O projeto será monitorado e acompanhado por um policial componente da Polícia Comunitária do setor. Cada rua do distrito formará uma célula de segurança e cada célula terá um coordenador que ficará responsável em centralizar as informações e repassar para a próxima célula e para o sub-coordenador, que repassará a informação para os membros de sua célula. Mews destaca ainda que o índice de delitos é tão grande que não há como só a polícia controlar. “Existe a falta de viatura e de efetivo, a comunidade tem de ajudar a polícia. Essa é uma saída, não temos outra solução”, aponta. Cada célula terá um coordenador que será responsável pela comunicação de fatos que necessitem ser repassados à central de operações da Polícia (190) ou ao celular da viatura da área, ou ainda ao policial monitor do projeto. “Todos os membros das células terão o contato dos outros, para se comunicarem em caso de pessoas suspeitas estarem rondando as residências, por exemplo”, explica o policial Ronaldo Baukat, monitor do projeto. De acordo com ele, placas com a inscrição do projeto foram fixadas em frente às casas. “A viatura da área e a base comunitária terão cadastrados os contatos de todos os integrantes das células. Em caso de ocorrência, terão onde buscar informações”, conta. Segundo o policial, em poucos minutos todos os moradores estarão integrados em identificar e localizar suspeitos, repassando a informações para a polícia.
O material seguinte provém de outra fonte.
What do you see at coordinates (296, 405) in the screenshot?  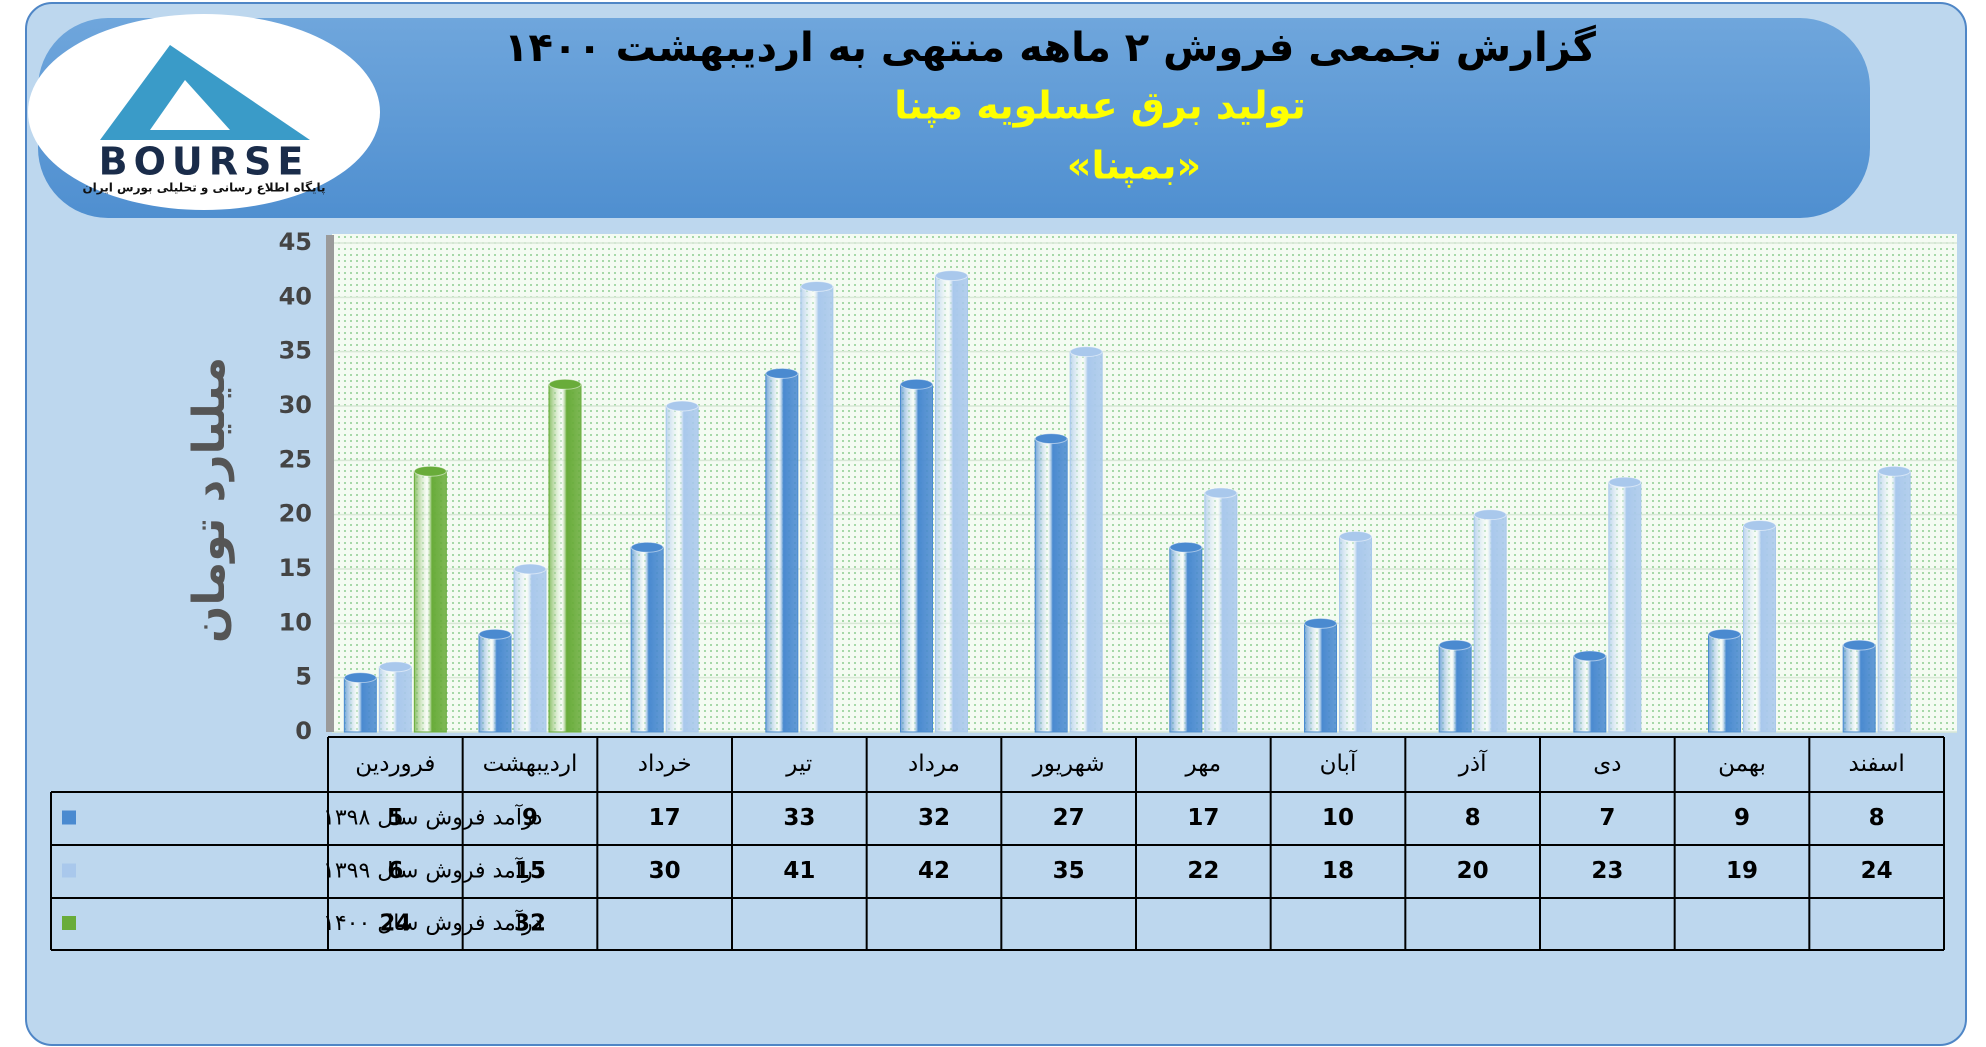 I see `y-tick-label: 30` at bounding box center [296, 405].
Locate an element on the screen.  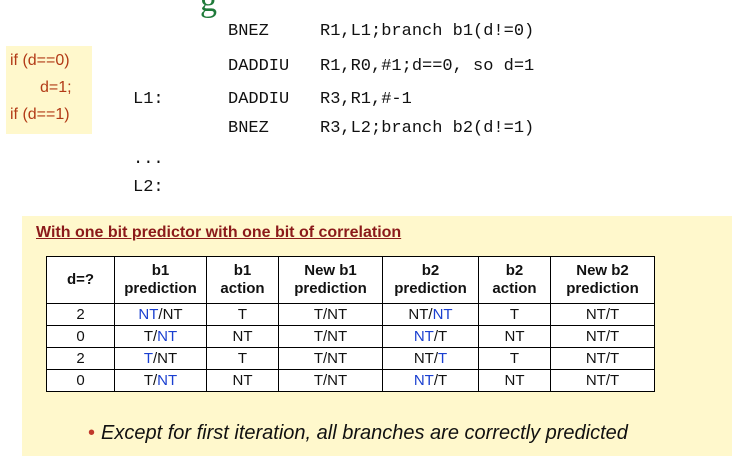
table-row: 2 T/NT T T/NT NT/T T NT/T is located at coordinates (350, 358).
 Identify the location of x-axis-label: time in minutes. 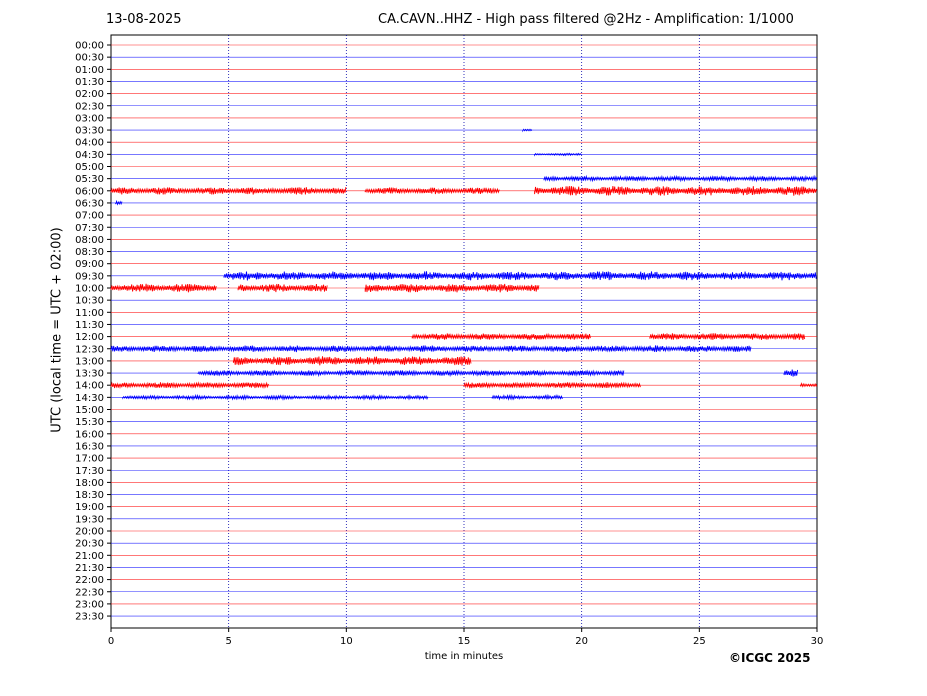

O aposentado Hamilton da Silva, morador de Marcílio há mais de 30 anos, diz que está de olho para não deixar as casas de sua vizinhança desprotegidas. “Não podemos sair de casa, quantas festas a gente perde, mas se não começarmos a fazer alguma coisa, só vai piorar”, reclama.

RESULTADOS

O policial relata que os resultados já começaram a aparecer. “Nos últimos dias, já foram evitados furtos, inclusive com a recuperação de objetos furtados graças à participação da comunidade fornecendo informações à polícia”, comenta. Um exemplo aconteceu com Brudi, que por sorte, recuperou uma motosserra e uma esmiliadeira que foram furtadas de sua casa. Segundo ele, uma pessoa que até hoje não sabe quem é, viu o criminoso com os objetos e acionou a polícia que conseguiu frustrar o furto. “Outro dia consegui frustrar um furto na casa de meu vizinho, as 8h30”, conta. Segundo Brudi, os policiais foram chamados e conseguiram prender o criminoso e recuperar os objetos. Segundo o policial, o próximo passo será o aumento de residências participantes do projeto. No dia 30 deste mês o projeto será instalado oficialmente no distrito.